Unabhängig davon ist es beachtlich, wie sich die Darmstädter Profis hinterher äußerten, allen voran der Vorredner des Teams, Torwart Marcel Schuhen. "Flo", also Kohfeldt, habe mit seiner defensiven Herangehensweise, die dem sonstigen Ansatz widersprach, "den richtigen Plan mitgegeben". Und ähnlich wie zu Erfolgszeiten unter Torsten Lieberknecht sei die komplette Mannschaft der Idee gefolgt. "Das hat er sich in den wenigen Monaten verdient", so Schuhen.

Er meinte das Vertrauen in ihn, den Trainer, der für die zu Saisonbeginn so verunsicherten Darmstädter Fußballer offenbar der nötige Klebstoff ist, um als Einheit zu funktionieren. "Man sieht: Flo hat taktisch alles drauf, emotional auch. Und jetzt ist er stolz auf uns, das ist entscheidend", sagte Schuhen.

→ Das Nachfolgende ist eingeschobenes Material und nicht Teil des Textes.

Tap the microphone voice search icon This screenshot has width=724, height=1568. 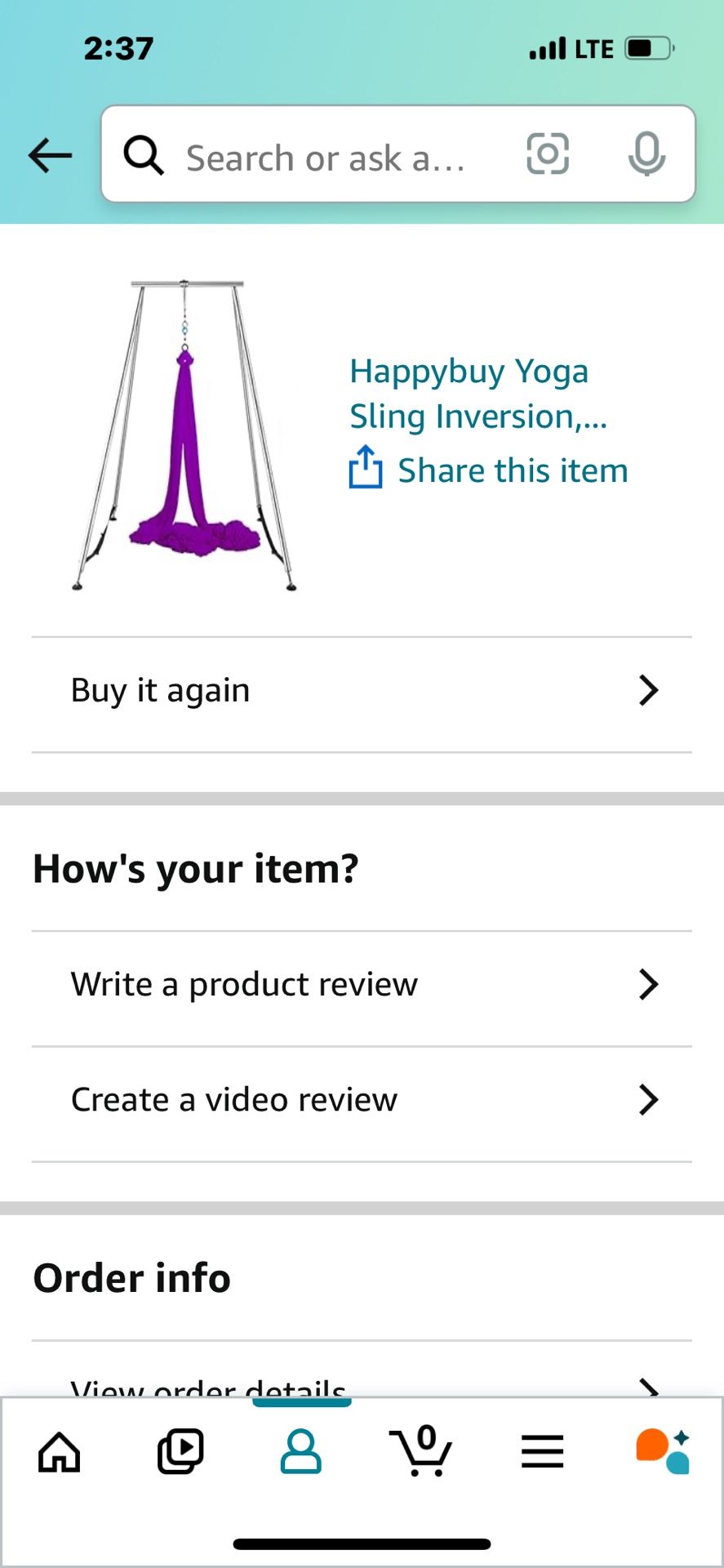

Kohfeldts HSV-Bilanz ist kurz wie makellos

Die Woche des Florian Kohfeldt hat am Dienstag ihren emotionalen Höhepunkt erlebt, womöglich aber nicht ihren sportlichen. Am Sonntag (13.30 Uhr) sind die Darmstädter zu Gast in der nächsten Hansestadt, in Hamburg, beim Sportverein, der bei einem wie Kohfeldt, einem Ur-Bremer, sicher wieder spezielle Gefühle wecken wird. Einmal in seiner Trainerkarriere stand er dem HSV als Profitrainer bisher gegenüber, gleich in seinem ersten Jahr.

Im Februar 2018 war das, mitten im Abstiegskampf, da reiste der kriselnde HSV zum kriselnden SVW. Es war ein aufgeladenes Nordderby, eines mit wenig Fußball und viel Leidenschaft, dazu reichlich Pyro auf den Rängen. Und vor allem eines, das den Hamburgern, damals übrigens mit dem Linksaußen Filip Kostic, dem Torwart Christian Mathenia und dem Vorstandsboss Heribert Bruchhagen, so etwas wie den Rest gab. 1:0 setzte sich Kohfeldts Bremen durch, kurz vor Ultimo durch ein Eigentor der Gäste. Der SV Werder hielt bald darauf die Liga, der HSV stieg ab – und seitdem nie wieder auf.

Zum gewohnten Offensivstil zurückkehren

Mit einem Sieg im Volkspark könnten die Darmstädter nun punktemäßig gleichziehen mit dem Hamburger SV, was ebenso bedeuten würde, dass die Lilien mittendrin in der Spitzengruppe der zweiten Liga wären. Denn obwohl die Rothosen vor nicht einmal zwei Wochen ihren Trainer Steffen Baumgart entließen, sind sie einen Dreier später aktuell Tabellenzweiter.

Insofern: Durchatmen, Kraft sammeln, am Sonntag wieder etwas offensiver agieren - und der SV Darmstadt 98 könnte die norddeutsche Woche womöglich doch noch mit einem südhessischen Erfolgserlebnis abrunden.